Notebooks provide an interactive and collaborative environment for developing code. As such, in Databricks, notebooks are the main tool for creating workflows. With them, you can develop code using a variety of languages, schedule notebooks to automatically run pipelines, collaborate by sharing notebooks, use real-time co-authoring, and use Git integration for version control.

With Databricks Notebooks, you can apply software engineering best practices, such as using version control to track changes and collaborate on your code. In this post, we will see how to use version control and Git integration with Databricks Notebooks.

Version Control in Databricks Notebooks

By default, Databricks notebooks have version history built in them. When you're working on a notebook, you'll see a tab called ‘Revision history'. Here, you'll find every version of your notebook that has been (automatically) saved.
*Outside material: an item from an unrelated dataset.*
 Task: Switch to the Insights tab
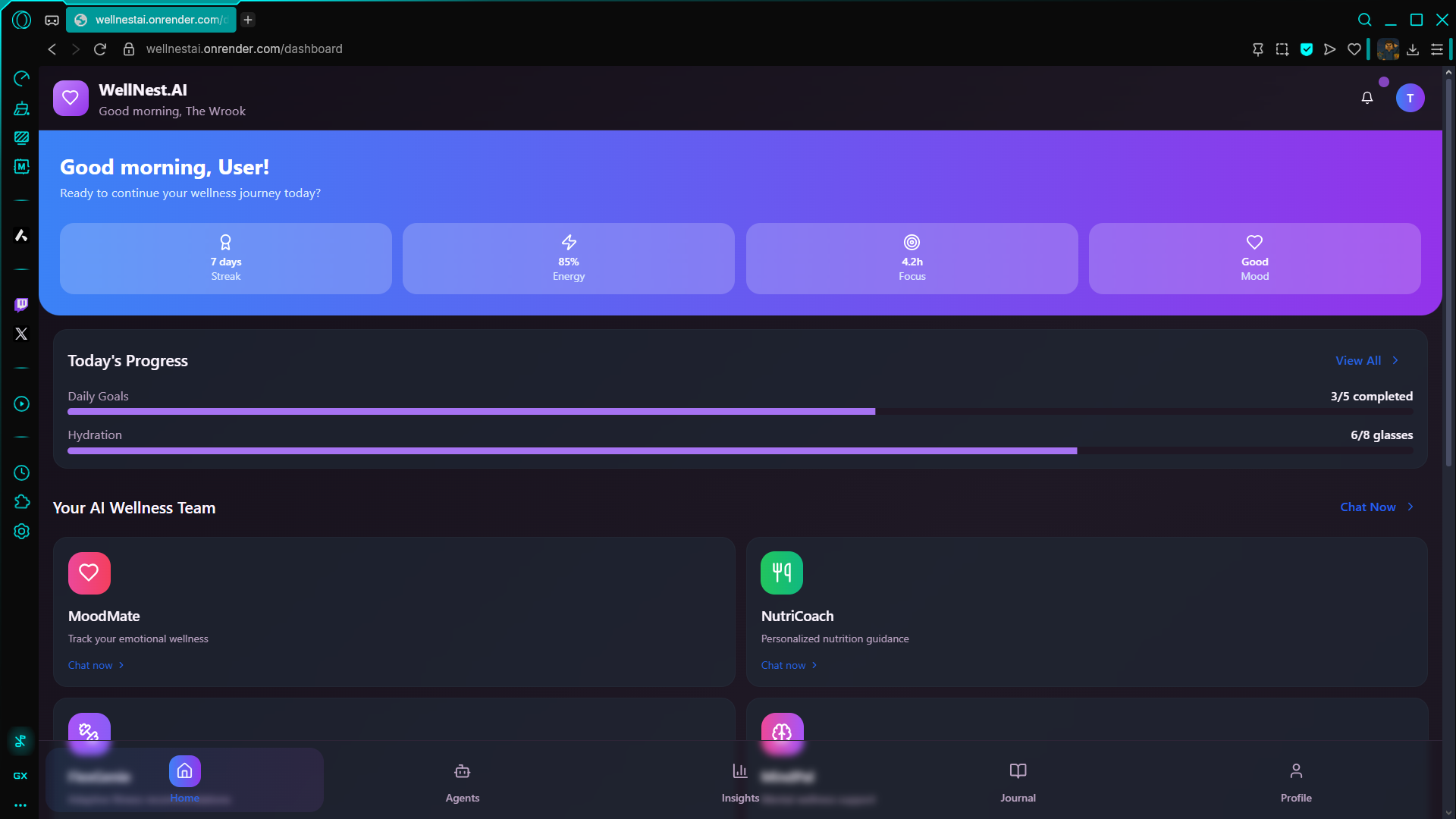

SHowing a screenshot of the revision history panel of a Databricks notebook.

You can restore an earlier notebook by selecting an earlier version and choosing “Restore this revision”:

Showing a screenshot of the revision history panel of a Databricks notebook. The "Restore this revision" link is highlighted.

Databricks has automated version control, which means that version history is always available in your Databricks notebooks without any configuring needed.

This also means that real time co-authoring of notebooks is possible. Two people can collaborate on the same notebook at the same time and see the changes being made by the other person in real time. In the following screenshot, my colleague has added a cell to my notebook. I can see that they're viewing the notebook as well as their cursor.

Screenshot of a Databricks notebook. At the top of the page, you can see the initials of my colleague who's editing the notebook. You can also see their cursor on the cell they're editing.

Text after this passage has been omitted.